Sa forte croissance démographique et le changement climatique menacent l'agriculture et la sécurité alimentaire, souligne la Banque mondiale.
La chute de la production de coton et la faible performance de la filière agricole constituent des facteurs d'aggravation de la pauvreté, selon l'institution.
Instabilité politique
Indépendant depuis 1960, le Mali est dirigé par Modibo Keïta jusqu'en 1968, année du coup d'Etat militaire de Moussa Traoré, renversé à son tour en 1991.
En 1992, Alpha Oumar Konaré est le premier président démocratiquement élu.
Ibrahim Boubacar Keïta, dit « IBK », élu en 2013 puis réélu en 2018, est renversé par un putsch militaire le 18 août 2020.
Sous pression internationale, les militaires ont accepté de nommer un président de transition et de rendre le pouvoir aux civils dans un délai de 18 mois. Mais dimanche, ils ont arrêté le président et le Premier ministre après la nomination d'un nouveau gouvernement de transition qui les a mécontentés.
Rébellions touareg et offensive djihadiste
Depuis l'indépendance, le Mali a connu plusieurs rébellions des Touareg, peuple nomade du Sahara d'origine berbère entré en révolte contre la domination des populations sédentaires noires du Sud.
La rébellion de 1990-1994 fait plus d'un millier de morts. En 2006, plusieurs centaines d'ex-rebelles retournent dans le maquis. De nombreuses attaques, offensives et prises d'otages ont lieu jusqu'en 2009, entrecoupées d'accords de paix.
En 2012, le nord du Mali tombe sous la coupe de groupes djihadistes liés à Al-Qaïda qui commettent de nombreuses exactions.
Opérations militaires étrangères
Les djihadistes ont été partiellement chassés par l'opération « Serval » lancée par la France en 2013 et remplacée en 2014 par l'opération antidjihadiste au Sahel « Barkhane ».
La Minusma, engagée aussi depuis 2013, est une des plus importantes missions de l'ONU.
Egalement présente depuis fin 2017, la force antidjihadiste du G5 Sahel (Mauritanie, Mali, Niger, Burkina Faso et Tchad), est soutenue par la France. Paris pilote également depuis mars 2020 la force européenne Takuba.
L'armée française et celles des pays du G5 Sahel ont multiplié les offensives antidjihadistes, notamment dans la zone dite des « trois frontières » entre Mali, Niger et Burkina Faso.
Mais en dépit des interventions étrangères, les violences djihadistes se poursuivent et se sont étendues au centre du Mali et aux pays voisins, Burkina Faso et Niger.

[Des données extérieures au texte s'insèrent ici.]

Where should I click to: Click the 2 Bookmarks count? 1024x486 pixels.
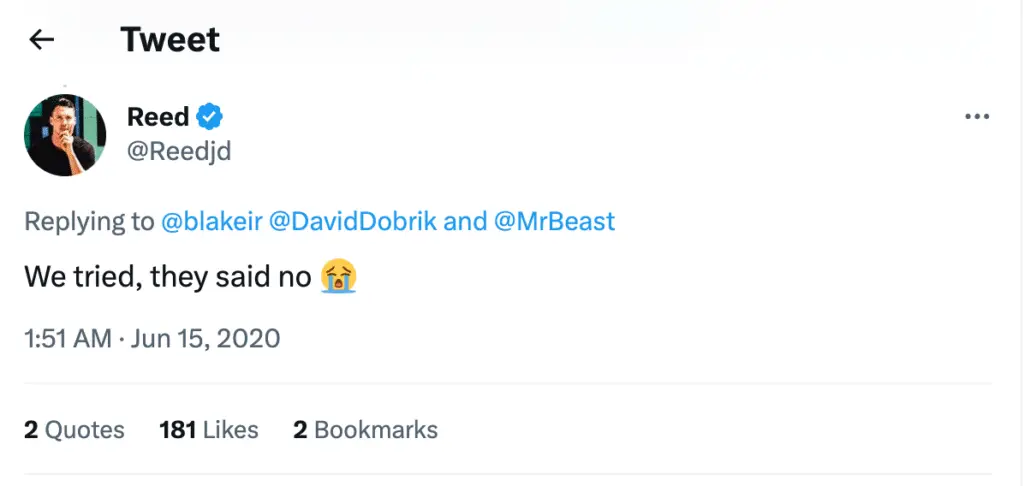366,430
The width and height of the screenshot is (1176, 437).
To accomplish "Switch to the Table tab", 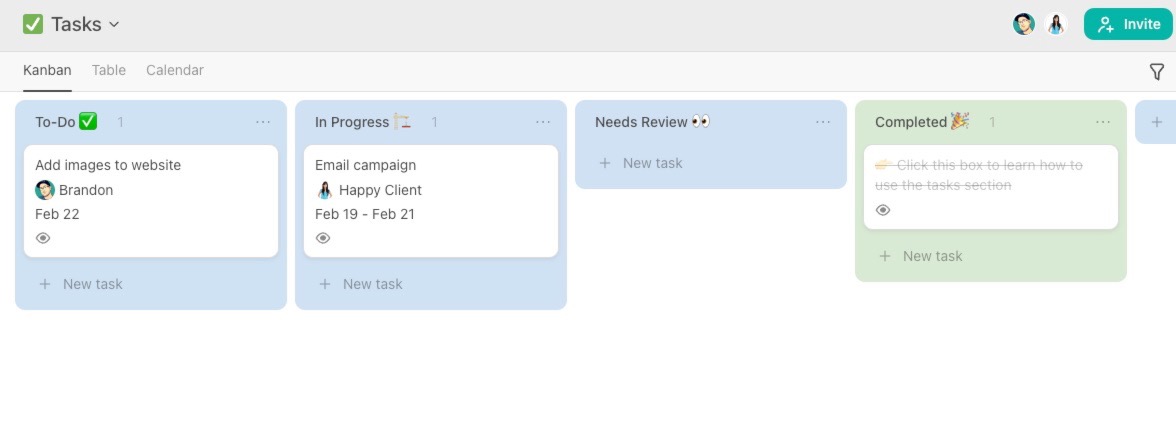I will (x=109, y=70).
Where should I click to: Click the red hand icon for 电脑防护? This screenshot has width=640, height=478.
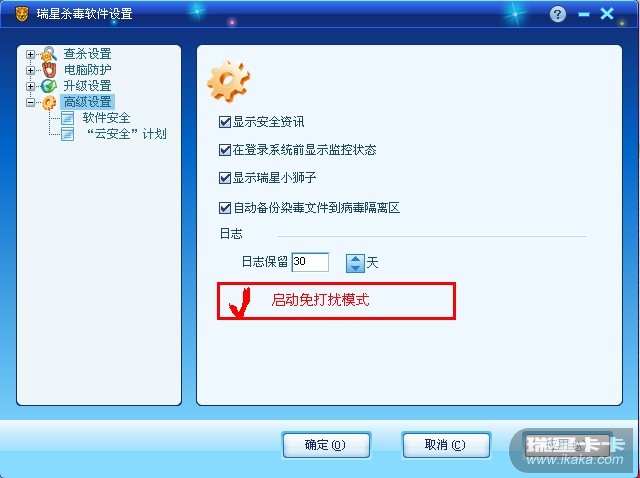pyautogui.click(x=49, y=70)
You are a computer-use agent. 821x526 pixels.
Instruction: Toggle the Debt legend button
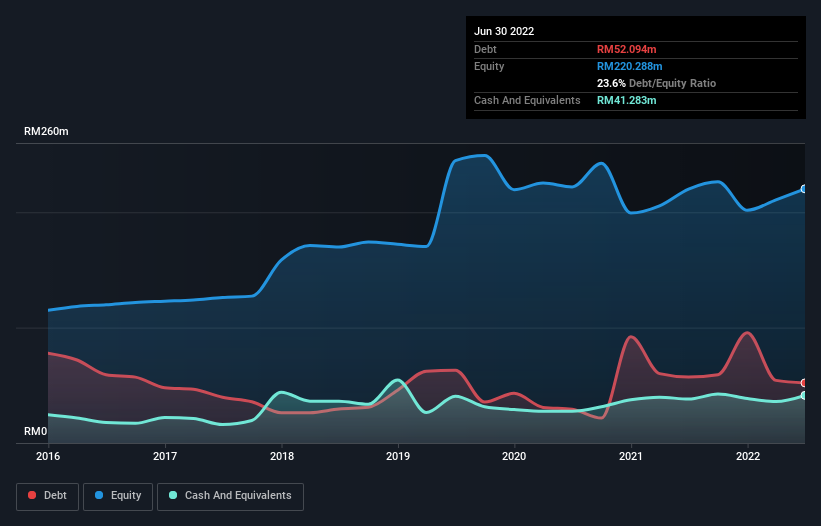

Le centre du Mali est pris dans un tourbillon de violences depuis l'apparition en 2015 d'un groupe djihadiste mené par le prédicateur peul Amadou Koufa, affilié à Al-Qaïda au Maghreb islamique (Aqmi), qui a largement recruté dans cette communauté.
Les violences ont provoqué des milliers de morts et des centaines de milliers de déplacés.
Rayonnement culturel
La cité de Tombouctou (nord-ouest), célèbre pour ses dizaines de milliers de manuscrits, a été un grand centre intellectuel de l'islam.
Les mausolées de saints musulmans de Tombouctou, considérés par la population comme des protecteurs, ont été partiellement détruits par les djihadistes, puis reconstruits grâce à l'Unesco, et classés au patrimoine mondial de l'humanité.
De nombreuses légendes de la musique africaine proviennent du Mali, comme Salif Keïta, Rokia Traoré, le duo Amadou et Mariam ou Ali Farka Touré, ainsi que des photographes mondialement connus comme Seydou Keïta ou Malick Sidibé.